Here's the problem. We have long had a series of whales called Archaeocetes with primitive features unknown or atavistic on modern whales. Legs and pelvises visibly shrinking over time. Nostrils visibly rising on the head over time to become the modern blowhole. But these were all still fully marine animals.
The 80s and 90s have further fleshed out the picture. We have a fully terrestrial land artiodactyl, Pakicetus. We have an obvious but later near-relative (similar head) Ambulocetus, about as aquatic as a crocodile. We have a later near-relative Rhodocetus about as aquatic as a pinniped (seal, walrus). Still has the head similarities and still has an artiodactyl ankle bone, the astralagus. The series has fleshed out in other places as well.

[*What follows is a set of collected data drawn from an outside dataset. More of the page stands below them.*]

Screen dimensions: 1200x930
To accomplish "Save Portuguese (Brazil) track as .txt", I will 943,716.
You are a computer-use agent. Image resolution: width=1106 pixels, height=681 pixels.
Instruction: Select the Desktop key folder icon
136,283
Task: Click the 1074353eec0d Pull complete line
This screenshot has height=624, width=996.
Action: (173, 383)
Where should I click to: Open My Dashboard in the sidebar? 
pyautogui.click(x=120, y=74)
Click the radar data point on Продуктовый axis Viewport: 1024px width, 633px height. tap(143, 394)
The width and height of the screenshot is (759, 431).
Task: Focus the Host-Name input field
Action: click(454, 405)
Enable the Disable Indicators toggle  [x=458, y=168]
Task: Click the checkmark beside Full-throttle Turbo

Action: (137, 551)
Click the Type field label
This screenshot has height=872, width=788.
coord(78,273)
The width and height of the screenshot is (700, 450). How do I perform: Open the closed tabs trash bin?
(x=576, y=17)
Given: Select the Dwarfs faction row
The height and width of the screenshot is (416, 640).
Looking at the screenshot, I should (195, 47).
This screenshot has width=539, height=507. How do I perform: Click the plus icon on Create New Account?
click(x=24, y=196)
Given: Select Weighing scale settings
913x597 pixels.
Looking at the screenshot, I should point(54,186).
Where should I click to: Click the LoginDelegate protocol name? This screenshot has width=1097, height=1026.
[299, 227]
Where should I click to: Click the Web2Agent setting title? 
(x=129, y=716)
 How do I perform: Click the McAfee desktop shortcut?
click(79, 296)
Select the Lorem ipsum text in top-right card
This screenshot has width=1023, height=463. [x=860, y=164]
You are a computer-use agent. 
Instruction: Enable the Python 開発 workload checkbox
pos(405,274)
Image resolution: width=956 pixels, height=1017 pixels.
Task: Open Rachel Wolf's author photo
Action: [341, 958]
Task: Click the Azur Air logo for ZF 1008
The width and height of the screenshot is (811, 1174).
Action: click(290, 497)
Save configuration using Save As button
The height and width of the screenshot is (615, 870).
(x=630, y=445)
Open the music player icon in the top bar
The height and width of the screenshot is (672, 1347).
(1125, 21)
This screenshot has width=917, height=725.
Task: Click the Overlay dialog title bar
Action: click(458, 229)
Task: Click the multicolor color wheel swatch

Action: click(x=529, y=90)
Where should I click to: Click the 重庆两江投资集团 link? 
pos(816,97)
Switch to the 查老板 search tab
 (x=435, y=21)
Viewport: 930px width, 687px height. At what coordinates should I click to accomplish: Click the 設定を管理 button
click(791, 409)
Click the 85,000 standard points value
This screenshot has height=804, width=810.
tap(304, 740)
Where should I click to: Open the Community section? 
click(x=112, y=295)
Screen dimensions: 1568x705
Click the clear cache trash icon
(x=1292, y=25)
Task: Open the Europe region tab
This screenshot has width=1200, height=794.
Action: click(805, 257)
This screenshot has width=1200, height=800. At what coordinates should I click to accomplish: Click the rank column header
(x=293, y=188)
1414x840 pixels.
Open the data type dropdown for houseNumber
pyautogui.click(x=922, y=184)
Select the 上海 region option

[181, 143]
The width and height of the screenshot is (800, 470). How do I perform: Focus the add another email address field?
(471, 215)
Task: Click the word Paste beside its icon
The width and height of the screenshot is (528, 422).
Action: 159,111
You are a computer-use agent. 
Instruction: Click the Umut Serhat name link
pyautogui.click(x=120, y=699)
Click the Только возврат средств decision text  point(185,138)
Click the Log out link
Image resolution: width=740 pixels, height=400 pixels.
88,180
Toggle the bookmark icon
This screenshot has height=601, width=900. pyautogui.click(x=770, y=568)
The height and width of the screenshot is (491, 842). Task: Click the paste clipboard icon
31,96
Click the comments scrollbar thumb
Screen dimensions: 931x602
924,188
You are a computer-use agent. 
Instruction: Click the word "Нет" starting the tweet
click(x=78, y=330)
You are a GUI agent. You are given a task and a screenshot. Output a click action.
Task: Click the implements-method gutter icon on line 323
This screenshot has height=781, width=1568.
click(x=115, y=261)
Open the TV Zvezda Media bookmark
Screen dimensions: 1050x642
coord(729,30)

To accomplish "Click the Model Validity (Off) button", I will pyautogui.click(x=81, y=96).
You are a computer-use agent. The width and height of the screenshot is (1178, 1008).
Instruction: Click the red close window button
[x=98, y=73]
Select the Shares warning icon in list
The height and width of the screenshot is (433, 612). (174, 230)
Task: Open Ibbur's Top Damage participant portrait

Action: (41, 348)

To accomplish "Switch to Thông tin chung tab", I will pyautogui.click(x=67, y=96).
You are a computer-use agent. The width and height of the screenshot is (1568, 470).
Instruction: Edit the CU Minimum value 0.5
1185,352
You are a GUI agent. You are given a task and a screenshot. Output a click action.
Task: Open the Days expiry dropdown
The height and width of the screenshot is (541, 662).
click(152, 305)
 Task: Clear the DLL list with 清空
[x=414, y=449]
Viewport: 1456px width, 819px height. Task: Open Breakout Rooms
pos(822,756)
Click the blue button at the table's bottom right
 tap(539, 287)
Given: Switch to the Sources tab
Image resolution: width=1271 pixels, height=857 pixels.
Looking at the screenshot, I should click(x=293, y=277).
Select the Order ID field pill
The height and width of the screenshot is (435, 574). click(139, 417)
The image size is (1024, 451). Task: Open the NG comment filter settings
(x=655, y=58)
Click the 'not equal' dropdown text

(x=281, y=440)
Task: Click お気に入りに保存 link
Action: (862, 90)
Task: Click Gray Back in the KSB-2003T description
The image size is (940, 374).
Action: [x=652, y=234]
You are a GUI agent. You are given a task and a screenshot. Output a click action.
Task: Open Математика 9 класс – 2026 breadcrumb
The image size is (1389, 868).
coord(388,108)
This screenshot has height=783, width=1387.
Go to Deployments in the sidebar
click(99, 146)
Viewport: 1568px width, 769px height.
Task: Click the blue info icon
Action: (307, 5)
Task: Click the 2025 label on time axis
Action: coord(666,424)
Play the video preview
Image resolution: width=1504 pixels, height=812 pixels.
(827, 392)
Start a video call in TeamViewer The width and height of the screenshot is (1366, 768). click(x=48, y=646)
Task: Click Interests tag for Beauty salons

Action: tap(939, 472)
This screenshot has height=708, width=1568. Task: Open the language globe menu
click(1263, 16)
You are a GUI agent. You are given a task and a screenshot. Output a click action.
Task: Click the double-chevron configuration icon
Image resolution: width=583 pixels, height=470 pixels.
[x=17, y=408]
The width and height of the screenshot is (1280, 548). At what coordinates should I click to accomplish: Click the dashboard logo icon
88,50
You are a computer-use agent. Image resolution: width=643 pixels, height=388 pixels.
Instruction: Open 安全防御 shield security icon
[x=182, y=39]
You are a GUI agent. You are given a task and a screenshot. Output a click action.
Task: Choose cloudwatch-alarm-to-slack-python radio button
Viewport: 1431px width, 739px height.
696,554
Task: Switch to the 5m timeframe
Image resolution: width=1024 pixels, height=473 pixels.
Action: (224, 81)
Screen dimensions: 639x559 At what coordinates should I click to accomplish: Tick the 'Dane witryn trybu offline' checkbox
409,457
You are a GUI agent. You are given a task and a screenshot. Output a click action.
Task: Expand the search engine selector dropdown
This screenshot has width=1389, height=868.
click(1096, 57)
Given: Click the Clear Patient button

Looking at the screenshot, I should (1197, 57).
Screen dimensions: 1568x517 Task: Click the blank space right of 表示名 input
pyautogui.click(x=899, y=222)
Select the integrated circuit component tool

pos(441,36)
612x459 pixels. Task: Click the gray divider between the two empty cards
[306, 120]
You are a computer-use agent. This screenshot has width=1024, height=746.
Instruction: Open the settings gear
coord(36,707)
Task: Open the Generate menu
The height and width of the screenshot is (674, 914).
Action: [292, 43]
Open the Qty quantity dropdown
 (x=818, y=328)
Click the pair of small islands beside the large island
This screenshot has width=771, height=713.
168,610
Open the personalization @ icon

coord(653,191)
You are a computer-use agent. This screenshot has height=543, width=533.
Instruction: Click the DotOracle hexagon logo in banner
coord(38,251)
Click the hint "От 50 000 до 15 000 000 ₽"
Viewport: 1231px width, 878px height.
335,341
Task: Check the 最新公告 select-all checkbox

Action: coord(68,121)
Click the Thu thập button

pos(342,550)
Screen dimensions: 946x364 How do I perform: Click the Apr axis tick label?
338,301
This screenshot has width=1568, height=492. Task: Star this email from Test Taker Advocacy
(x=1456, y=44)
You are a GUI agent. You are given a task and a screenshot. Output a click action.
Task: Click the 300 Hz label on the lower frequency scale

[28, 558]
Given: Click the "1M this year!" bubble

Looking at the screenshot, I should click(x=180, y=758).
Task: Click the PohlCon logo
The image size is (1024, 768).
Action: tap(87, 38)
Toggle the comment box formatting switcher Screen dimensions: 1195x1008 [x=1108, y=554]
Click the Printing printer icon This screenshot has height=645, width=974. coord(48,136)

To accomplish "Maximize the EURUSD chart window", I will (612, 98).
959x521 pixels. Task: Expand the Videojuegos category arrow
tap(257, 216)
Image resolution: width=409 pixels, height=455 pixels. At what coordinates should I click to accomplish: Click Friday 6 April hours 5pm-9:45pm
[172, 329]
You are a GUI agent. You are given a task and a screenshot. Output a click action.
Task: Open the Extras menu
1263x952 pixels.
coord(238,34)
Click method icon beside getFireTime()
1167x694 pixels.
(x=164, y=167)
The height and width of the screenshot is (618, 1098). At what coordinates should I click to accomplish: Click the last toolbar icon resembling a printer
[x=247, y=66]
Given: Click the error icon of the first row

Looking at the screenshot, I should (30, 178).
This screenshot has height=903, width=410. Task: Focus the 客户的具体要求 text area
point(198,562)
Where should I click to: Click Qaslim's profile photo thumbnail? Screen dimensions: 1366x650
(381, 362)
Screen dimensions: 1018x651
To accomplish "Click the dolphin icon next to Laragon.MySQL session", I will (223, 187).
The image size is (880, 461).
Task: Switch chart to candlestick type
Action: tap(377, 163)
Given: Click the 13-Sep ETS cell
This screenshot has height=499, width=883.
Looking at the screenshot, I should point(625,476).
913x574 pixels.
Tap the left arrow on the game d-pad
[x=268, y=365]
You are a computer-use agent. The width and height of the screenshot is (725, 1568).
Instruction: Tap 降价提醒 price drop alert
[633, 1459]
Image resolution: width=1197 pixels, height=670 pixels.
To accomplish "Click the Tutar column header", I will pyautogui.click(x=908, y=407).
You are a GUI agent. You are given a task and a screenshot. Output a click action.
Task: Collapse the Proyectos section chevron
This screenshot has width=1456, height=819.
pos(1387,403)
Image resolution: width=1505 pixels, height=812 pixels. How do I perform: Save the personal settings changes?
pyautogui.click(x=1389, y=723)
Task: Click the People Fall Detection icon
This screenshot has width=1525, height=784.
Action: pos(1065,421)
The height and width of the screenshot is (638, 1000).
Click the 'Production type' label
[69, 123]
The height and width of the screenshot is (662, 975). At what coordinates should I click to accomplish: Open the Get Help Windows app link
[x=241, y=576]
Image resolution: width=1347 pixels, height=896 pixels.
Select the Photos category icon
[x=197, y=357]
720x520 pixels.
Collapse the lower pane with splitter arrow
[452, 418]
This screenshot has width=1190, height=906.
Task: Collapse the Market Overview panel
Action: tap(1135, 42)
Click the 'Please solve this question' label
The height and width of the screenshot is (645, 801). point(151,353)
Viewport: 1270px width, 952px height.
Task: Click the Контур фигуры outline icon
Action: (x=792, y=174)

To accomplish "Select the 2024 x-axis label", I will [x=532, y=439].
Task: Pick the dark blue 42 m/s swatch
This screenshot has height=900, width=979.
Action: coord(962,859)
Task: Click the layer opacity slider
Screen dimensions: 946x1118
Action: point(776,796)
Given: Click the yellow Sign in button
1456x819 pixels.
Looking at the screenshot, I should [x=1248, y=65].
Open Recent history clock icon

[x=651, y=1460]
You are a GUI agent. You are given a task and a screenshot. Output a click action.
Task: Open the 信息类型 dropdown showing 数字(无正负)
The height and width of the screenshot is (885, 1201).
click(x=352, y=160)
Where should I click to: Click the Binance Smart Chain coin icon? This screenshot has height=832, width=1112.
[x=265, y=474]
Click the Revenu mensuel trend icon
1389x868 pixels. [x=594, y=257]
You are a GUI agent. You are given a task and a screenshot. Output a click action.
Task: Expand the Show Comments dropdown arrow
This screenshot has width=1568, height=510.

And what your link refers to only elliptically in the most negative light it can manufacture is that whales are molecularly speaking even-toed ungulates. All it can do is find someone somewhere expressing incredulity at how unrelated traditional taxonomy has made cows and whales, given the molecular relatedness.
We have the clear forensic trail in the fossil record and molecular biology. All creationists can do is squirm and quote-mine. This is weaker than weak. Given clear and positive evidence that a thing has happened, evidence which makes no sense at all if the thing didn't happen, it DOESN'T MATTER if we don't know every detail down to the molecule of how it happened. It does no good to invent silly excuses why it was supposedly impossible.
The exact parallel happens in discussions of dinosaurs becoming birds. Someone will post something along the lines of "A theropod claw can't become a wing because the in-between thing is not a wing and not a claw and no good as anything."
To which I post a picture.
That is the forelimb of what creationists, shrieking in denial, call "A bird! Just a bird! Not a transitional!"
And to deal with another point of yours, said pictures never convinces the nutcase who made the point being answered of anything. Never. After all, he's nuts.
But I can hear the lurkers belly-laughing.